Once the images are removed, repeat all of the entries exactly.

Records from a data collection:
********
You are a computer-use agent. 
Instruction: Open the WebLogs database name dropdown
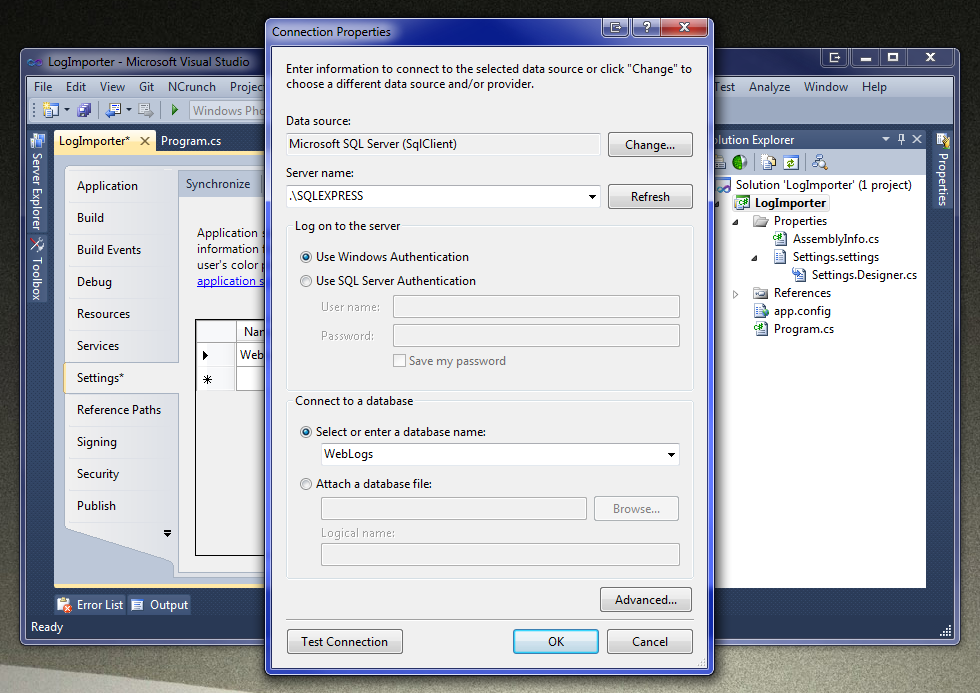point(672,454)
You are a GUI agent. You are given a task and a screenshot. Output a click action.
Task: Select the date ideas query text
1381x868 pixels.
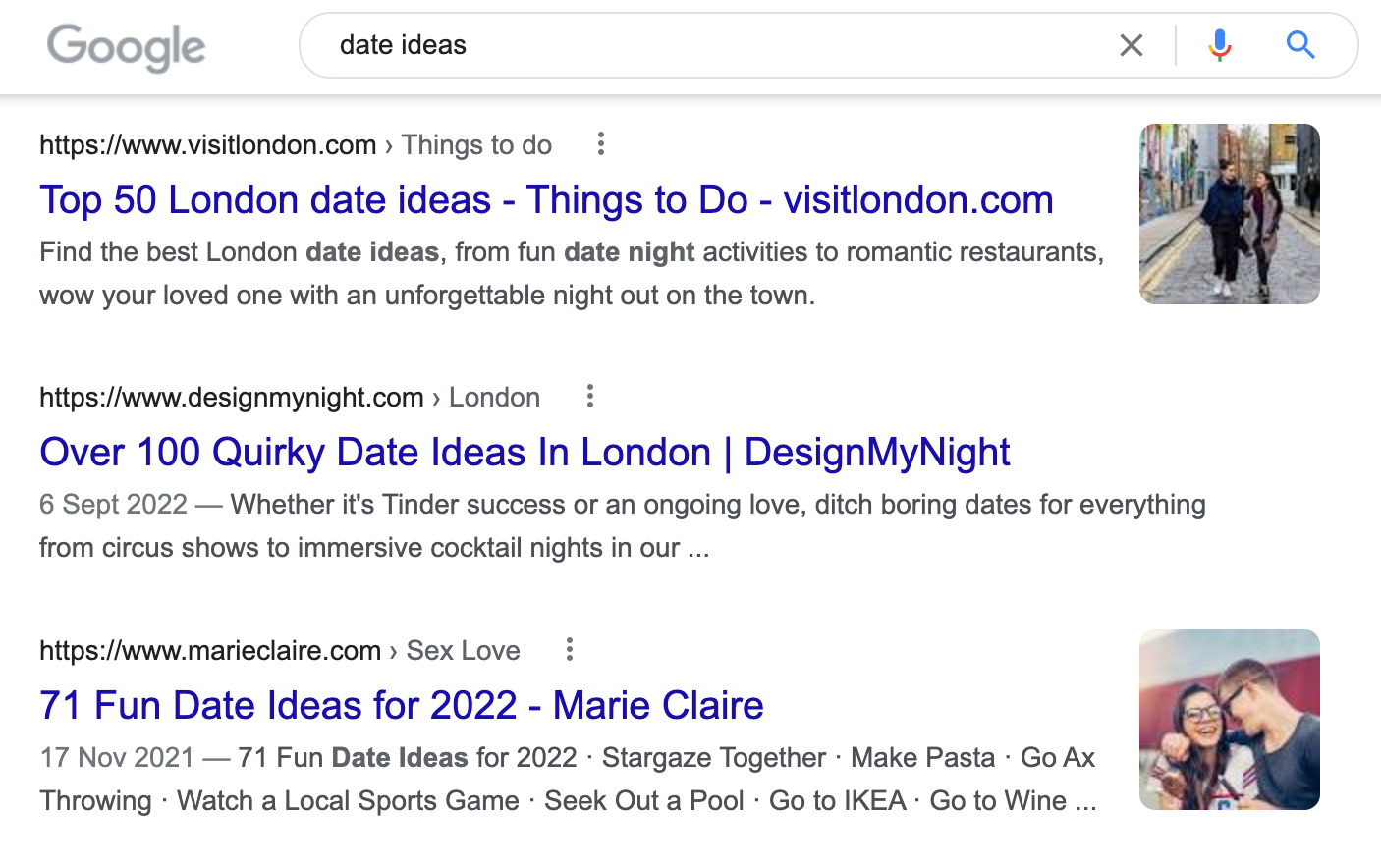403,44
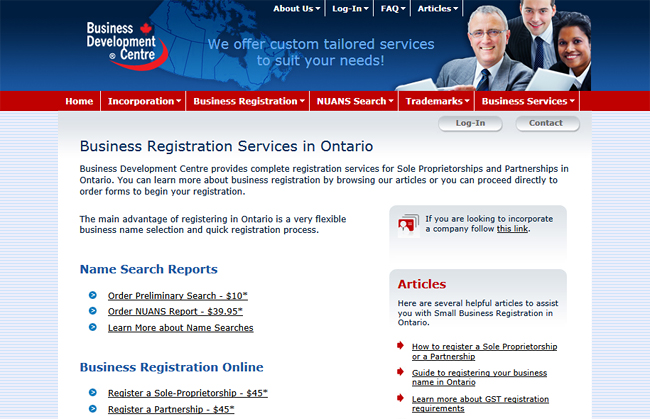Screen dimensions: 650x419
Task: Click the incorporation icon beside 'this link'
Action: (x=407, y=224)
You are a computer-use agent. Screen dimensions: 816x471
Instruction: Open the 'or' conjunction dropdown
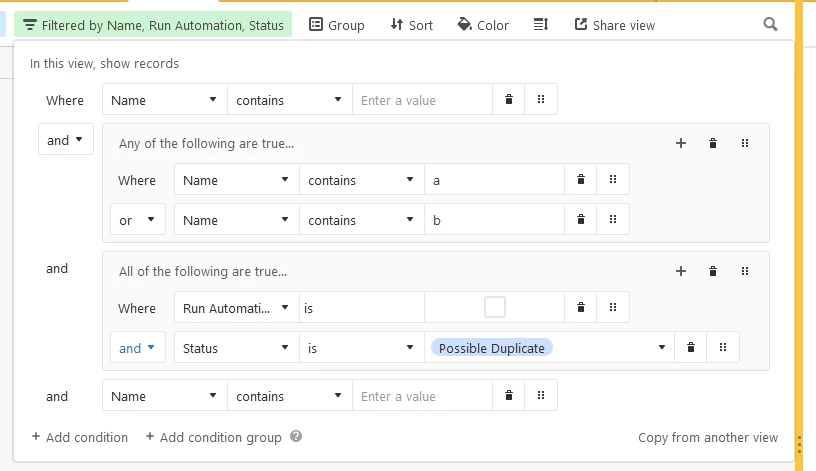[x=138, y=220]
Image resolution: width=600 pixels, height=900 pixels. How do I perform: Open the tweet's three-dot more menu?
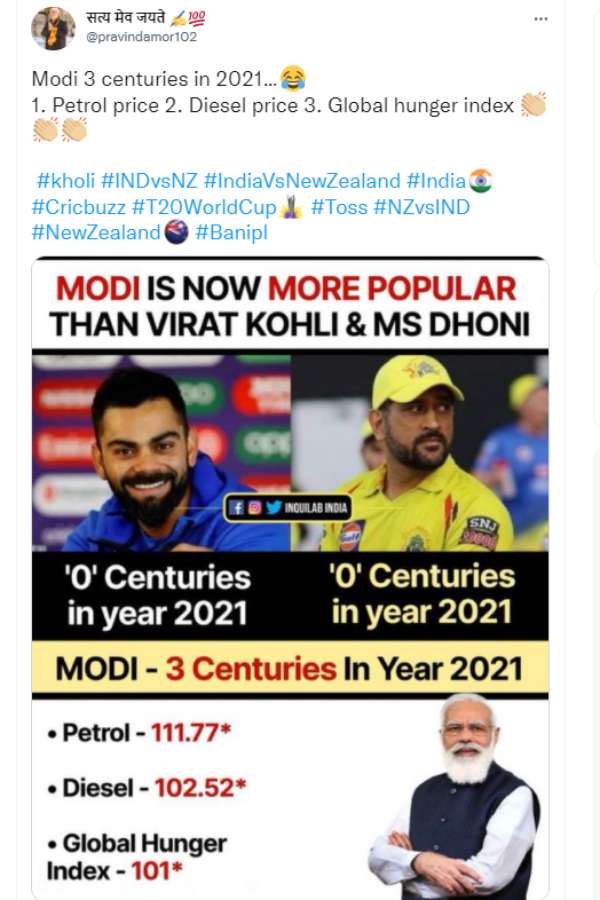540,18

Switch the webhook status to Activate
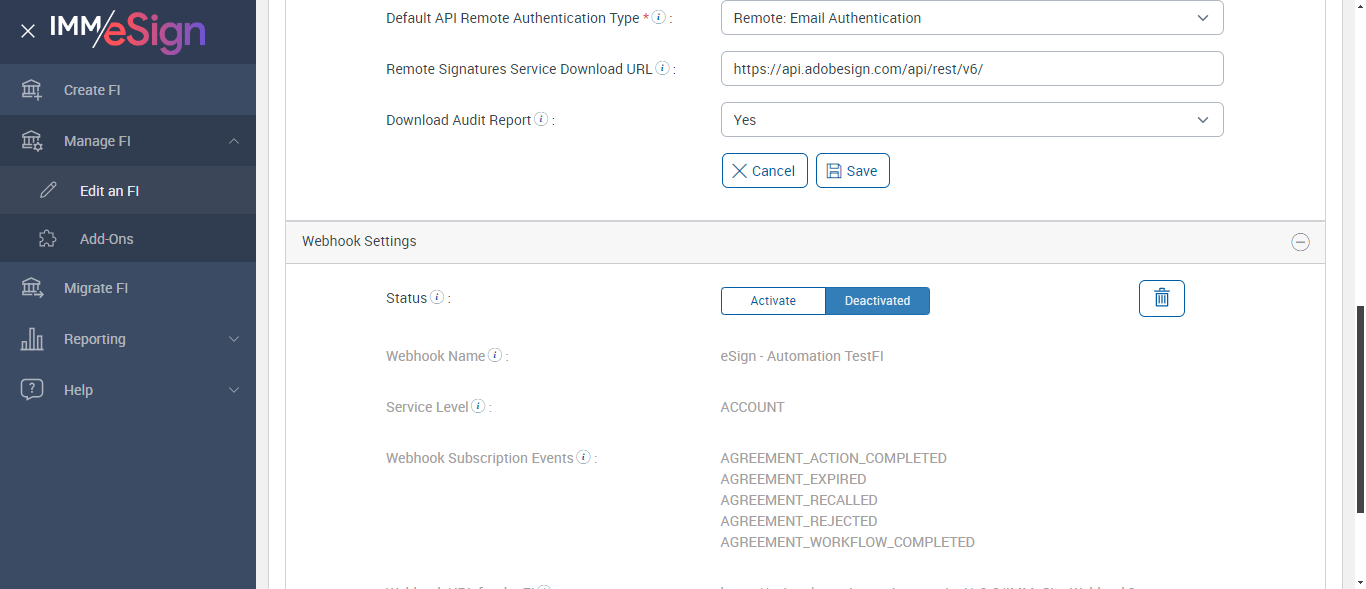[x=773, y=301]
********
== Solved problem ==
You are a computer-use agent. 
Instruction: Open the WebLogs database name dropdown
point(672,454)
You are a GUI agent. You are given a task and a screenshot. Output a click action.
Task: Select the date ideas query text
1381x868 pixels.
403,44
Screen dimensions: 650x419
Task: Click the incorporation icon beside 'this link'
Action: (x=407, y=224)
You are a computer-use agent. Screen dimensions: 816x471
Instruction: Open the 'or' conjunction dropdown
[x=138, y=220]
Image resolution: width=600 pixels, height=900 pixels. How do I perform: Open the tweet's three-dot more menu?
540,18

Switch the webhook status to Activate
[x=773, y=301]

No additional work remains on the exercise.